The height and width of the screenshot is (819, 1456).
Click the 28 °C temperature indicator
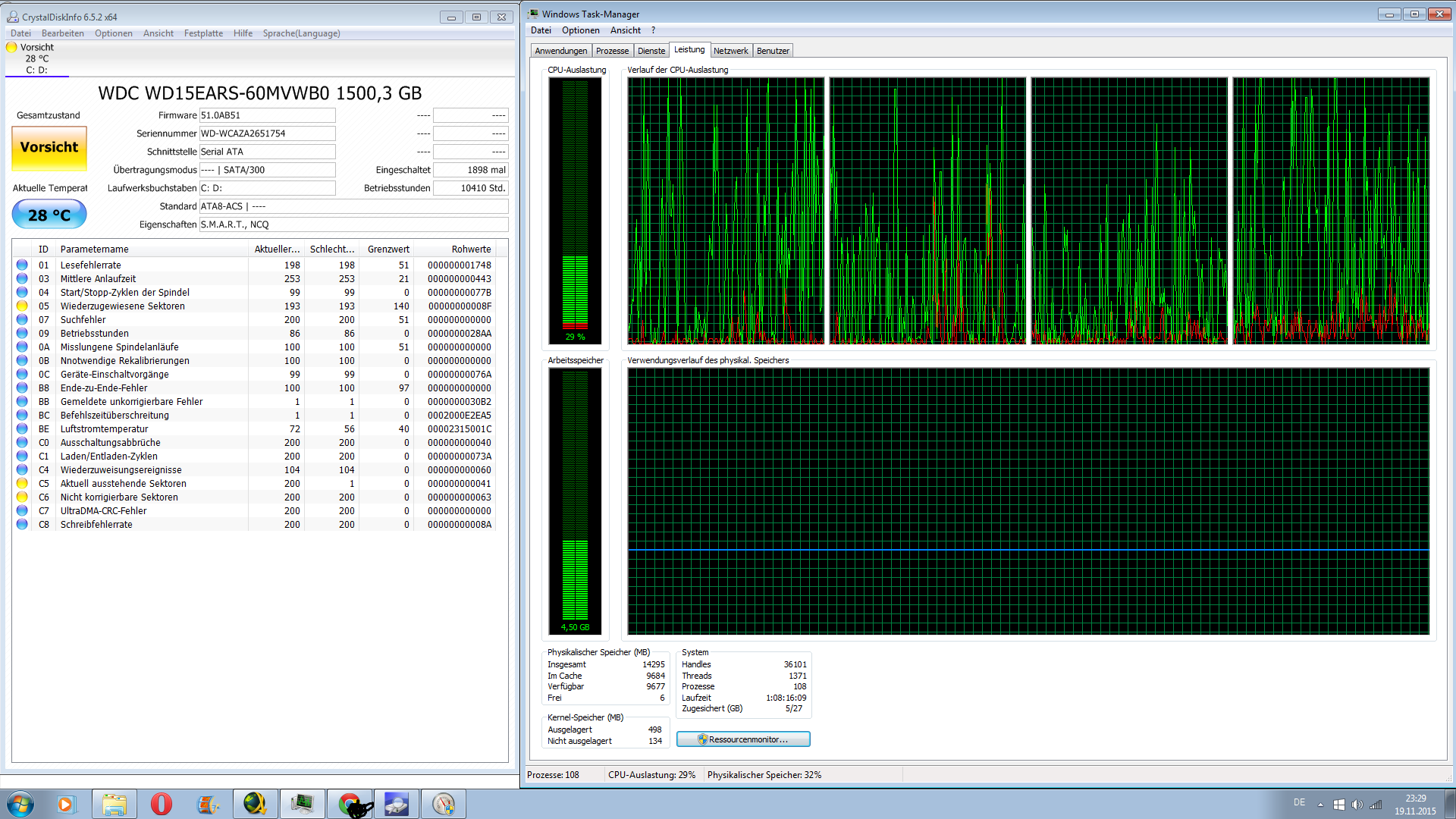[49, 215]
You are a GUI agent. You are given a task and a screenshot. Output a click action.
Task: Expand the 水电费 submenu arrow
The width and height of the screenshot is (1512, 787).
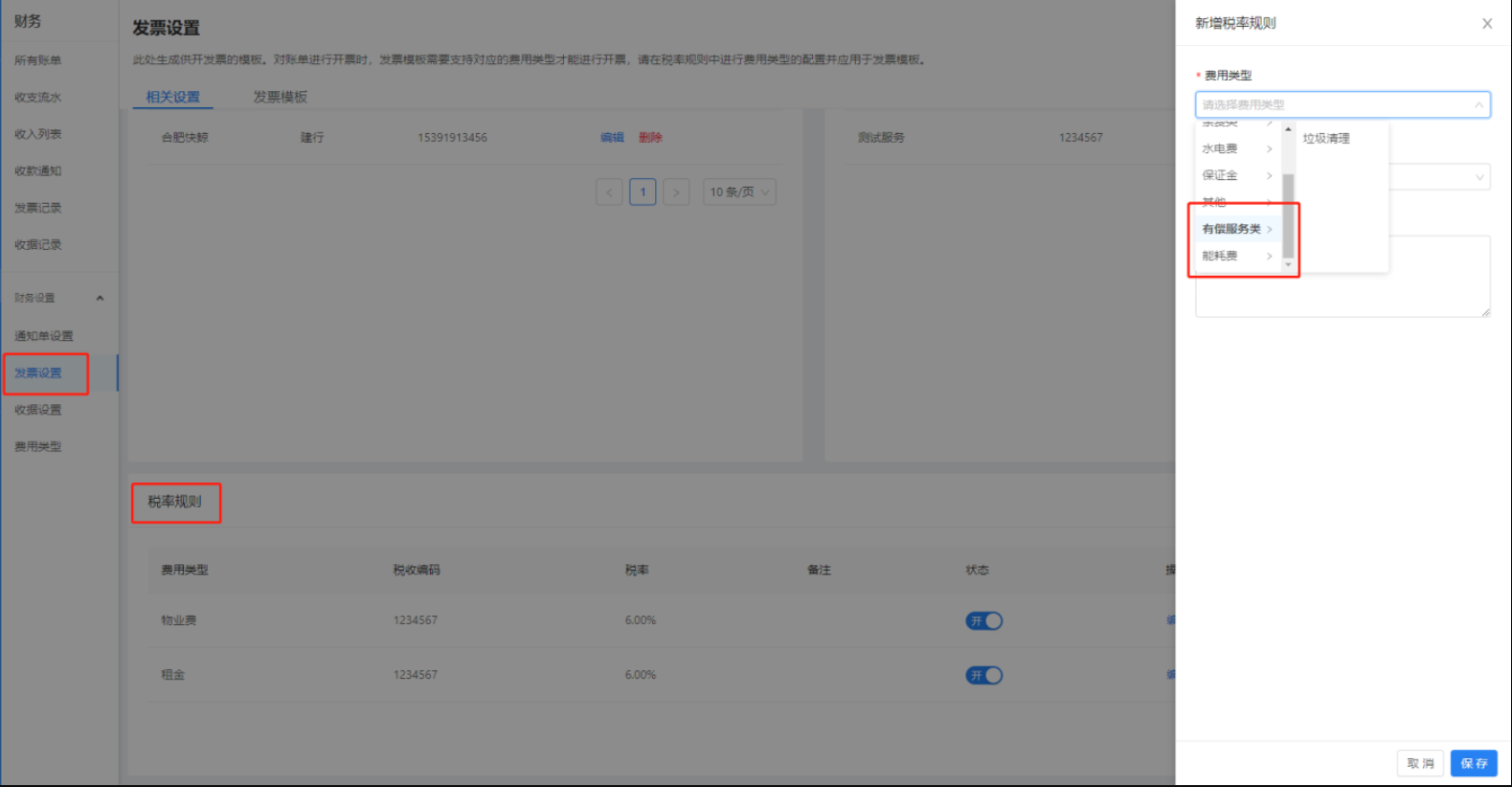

========

Repeat the lines above word for word, leaving out the pictures.

● **THE RESPONSE**
The height and width of the screenshot is (819, 1456).
Click the 28 °C temperature indicator
[49, 215]
You are a GUI agent. You are given a task and a screenshot. Output a click action.
Task: Expand the 水电费 submenu arrow
The width and height of the screenshot is (1512, 787).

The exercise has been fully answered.